The Midwest, where the average cost for a gallon of gas jumped to $1.40, led the nationwide increase. Still, the rise comes as prices in the region have dropped 23.5 cents since the same time a year ago, reflecting a similar decline across the country.
The latest pump price in the United States, based on a weekly survey of more than 800 service stations by the department's Energy Information Administration (EIA), is down 12.8 cents from a year ago.
Fuel prices tend to fall after the busy Labor Day travel weekend, but a glut of gasoline has helped push prices further below the 2001 holiday season. The market remains on edge that an attack on Iraqi President Saddam Hussein could squeeze crude oil imports to the U.S., sending gasoline prices higher, the report said.
Motorists on the West Coast continued to pay the most at the pump even though prices eased 0.7 cents to average $1.52 per gallon. The Lower Atlantic region remained the cheapest as prices rose 0.8 cents to an average $1.31.
Houston was far-and-away the cheapest place for gasoline prices at $1.33, although it posted the only increase among the six major cities highlighted by the EIA, up 1.9 cents from the prior week. The survey also showed that pump prices in Denver dipped 0.7 cents to $1.40, and Chicago eased 4.6 cents to $1.47.

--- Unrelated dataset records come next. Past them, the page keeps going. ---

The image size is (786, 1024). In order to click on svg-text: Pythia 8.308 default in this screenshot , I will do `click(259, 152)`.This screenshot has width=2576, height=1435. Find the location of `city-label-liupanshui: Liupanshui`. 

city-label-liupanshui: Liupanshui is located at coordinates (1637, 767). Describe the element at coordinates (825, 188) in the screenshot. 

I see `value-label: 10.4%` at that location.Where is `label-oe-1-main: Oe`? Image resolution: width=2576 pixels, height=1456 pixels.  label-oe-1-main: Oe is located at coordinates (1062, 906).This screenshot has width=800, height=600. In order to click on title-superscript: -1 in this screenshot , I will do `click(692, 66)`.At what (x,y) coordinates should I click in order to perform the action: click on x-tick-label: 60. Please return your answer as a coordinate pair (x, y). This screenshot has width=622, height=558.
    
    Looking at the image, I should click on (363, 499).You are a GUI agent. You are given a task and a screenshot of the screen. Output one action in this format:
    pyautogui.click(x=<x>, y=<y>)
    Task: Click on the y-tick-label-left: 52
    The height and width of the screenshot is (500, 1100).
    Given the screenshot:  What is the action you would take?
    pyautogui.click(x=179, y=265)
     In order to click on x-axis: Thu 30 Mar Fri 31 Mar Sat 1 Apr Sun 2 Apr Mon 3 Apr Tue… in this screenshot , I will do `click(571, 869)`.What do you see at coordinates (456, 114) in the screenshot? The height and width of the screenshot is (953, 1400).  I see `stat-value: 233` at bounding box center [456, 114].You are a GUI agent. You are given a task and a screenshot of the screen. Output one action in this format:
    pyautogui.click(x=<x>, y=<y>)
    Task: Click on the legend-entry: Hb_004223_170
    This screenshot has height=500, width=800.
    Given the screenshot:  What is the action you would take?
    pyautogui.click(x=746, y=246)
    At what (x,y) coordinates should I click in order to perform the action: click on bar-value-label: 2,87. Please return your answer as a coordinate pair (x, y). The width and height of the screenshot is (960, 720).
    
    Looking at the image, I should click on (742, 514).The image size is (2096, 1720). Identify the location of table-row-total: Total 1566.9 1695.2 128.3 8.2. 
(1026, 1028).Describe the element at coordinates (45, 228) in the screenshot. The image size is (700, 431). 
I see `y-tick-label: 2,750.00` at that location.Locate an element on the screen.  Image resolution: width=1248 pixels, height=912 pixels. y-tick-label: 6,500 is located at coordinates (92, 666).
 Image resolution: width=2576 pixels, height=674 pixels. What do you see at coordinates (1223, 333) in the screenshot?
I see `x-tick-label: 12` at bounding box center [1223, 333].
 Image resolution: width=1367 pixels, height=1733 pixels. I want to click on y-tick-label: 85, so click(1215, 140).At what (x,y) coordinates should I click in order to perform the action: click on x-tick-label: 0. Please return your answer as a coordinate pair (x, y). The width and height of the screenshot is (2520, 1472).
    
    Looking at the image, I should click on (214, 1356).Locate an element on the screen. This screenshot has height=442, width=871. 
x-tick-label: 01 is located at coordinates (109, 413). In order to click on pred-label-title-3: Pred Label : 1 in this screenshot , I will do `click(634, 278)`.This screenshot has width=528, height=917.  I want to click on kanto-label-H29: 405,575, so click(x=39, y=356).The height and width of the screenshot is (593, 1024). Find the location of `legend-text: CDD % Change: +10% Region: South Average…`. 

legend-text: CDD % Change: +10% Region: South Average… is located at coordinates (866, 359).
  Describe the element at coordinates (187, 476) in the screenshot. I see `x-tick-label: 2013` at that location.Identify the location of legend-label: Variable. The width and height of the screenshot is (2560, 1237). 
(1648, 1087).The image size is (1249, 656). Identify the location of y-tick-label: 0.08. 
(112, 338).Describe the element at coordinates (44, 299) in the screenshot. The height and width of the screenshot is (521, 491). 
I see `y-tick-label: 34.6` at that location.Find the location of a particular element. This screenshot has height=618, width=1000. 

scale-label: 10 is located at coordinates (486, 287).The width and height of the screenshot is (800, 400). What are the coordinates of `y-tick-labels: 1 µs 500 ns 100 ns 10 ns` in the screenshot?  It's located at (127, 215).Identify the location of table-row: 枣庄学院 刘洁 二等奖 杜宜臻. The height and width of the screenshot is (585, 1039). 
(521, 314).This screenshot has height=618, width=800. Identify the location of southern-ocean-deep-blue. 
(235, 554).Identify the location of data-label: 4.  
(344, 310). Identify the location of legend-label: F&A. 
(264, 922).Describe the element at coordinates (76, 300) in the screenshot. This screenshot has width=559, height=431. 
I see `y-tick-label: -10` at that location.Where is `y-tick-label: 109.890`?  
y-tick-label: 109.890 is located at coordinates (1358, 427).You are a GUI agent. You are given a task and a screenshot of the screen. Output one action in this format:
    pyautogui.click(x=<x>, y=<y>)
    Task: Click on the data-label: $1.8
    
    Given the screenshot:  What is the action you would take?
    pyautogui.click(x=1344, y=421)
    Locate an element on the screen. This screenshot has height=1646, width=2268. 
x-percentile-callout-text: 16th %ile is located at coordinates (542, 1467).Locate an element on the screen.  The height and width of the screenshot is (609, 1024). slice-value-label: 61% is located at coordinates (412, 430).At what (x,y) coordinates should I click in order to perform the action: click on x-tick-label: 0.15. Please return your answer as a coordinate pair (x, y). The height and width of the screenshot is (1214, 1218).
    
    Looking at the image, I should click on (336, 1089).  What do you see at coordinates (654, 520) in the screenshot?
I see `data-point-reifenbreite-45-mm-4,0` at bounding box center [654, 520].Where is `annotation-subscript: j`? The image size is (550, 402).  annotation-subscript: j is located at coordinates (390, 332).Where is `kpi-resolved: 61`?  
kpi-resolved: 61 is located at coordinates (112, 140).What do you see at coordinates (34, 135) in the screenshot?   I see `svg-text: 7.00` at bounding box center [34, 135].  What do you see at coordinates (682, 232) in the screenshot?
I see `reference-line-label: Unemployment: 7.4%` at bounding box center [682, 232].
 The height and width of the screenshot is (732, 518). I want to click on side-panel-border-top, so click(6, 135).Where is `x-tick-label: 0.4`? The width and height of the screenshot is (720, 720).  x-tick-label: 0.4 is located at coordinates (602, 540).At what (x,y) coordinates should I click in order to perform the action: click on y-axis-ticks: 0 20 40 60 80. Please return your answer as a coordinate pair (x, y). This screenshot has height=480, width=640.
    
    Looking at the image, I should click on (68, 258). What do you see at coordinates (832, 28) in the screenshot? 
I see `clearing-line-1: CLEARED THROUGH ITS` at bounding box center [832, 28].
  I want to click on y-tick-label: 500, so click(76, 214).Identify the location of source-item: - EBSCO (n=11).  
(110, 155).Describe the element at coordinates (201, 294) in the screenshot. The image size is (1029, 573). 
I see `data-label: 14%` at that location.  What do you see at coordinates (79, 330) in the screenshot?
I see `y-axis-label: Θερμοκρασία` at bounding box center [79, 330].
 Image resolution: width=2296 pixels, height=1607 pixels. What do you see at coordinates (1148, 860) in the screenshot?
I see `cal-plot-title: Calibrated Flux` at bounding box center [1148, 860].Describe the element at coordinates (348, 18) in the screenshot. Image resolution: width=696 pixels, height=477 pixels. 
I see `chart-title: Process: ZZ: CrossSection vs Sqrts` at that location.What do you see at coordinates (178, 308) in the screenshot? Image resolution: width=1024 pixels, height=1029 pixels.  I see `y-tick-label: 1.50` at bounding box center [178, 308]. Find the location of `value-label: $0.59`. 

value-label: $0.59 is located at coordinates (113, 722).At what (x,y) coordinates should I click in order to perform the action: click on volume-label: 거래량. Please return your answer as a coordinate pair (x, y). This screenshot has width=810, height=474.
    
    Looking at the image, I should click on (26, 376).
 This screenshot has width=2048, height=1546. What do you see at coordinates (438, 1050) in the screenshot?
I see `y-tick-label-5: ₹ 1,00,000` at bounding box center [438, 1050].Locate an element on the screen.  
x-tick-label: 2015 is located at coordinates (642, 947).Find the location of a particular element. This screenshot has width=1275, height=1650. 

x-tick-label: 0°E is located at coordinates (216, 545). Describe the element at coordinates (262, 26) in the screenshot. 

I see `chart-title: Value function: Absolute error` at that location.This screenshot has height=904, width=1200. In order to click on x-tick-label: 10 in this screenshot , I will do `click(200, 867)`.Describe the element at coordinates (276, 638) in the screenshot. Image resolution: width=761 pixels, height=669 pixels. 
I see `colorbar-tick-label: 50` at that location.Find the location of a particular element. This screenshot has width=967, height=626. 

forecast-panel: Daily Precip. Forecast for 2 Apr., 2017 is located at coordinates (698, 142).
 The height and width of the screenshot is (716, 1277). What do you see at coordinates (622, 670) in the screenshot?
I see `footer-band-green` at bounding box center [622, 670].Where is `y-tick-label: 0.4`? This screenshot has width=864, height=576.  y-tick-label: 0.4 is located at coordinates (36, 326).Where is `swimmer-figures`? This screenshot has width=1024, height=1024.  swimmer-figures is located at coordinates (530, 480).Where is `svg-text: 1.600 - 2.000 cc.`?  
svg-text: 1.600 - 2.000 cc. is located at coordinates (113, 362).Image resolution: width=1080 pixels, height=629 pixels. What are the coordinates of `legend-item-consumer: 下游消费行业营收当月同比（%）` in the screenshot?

San Francisco drivers continued to pay the most to fuel-up as the cost for a gallon of gas was $1.64, down 0.8 cents. Prices in the six cities have fallen between 0.2 cents in New York City and 3.3 cents in Chicago from a year ago.
The national price for cleaner-burning reformulated gasoline, which is sold at about one-third of the gas stations in cities and smoggier areas, fell 0.6 cents to $1.47.
U.S. truckers continued to pay more in the latest week as the price for a gallon of diesel rose 1.8 cents to $1.41, its fifth straight weekly increase. Prices, which rose across all major regions except California, are down an estimated 11.3 cents from a year ago.
Truckers in the Lower Atlantic paid the least for diesel at $1.36, up 1.8 cents. The West coast paid the most as prices rose 0.9 cents to $1.56.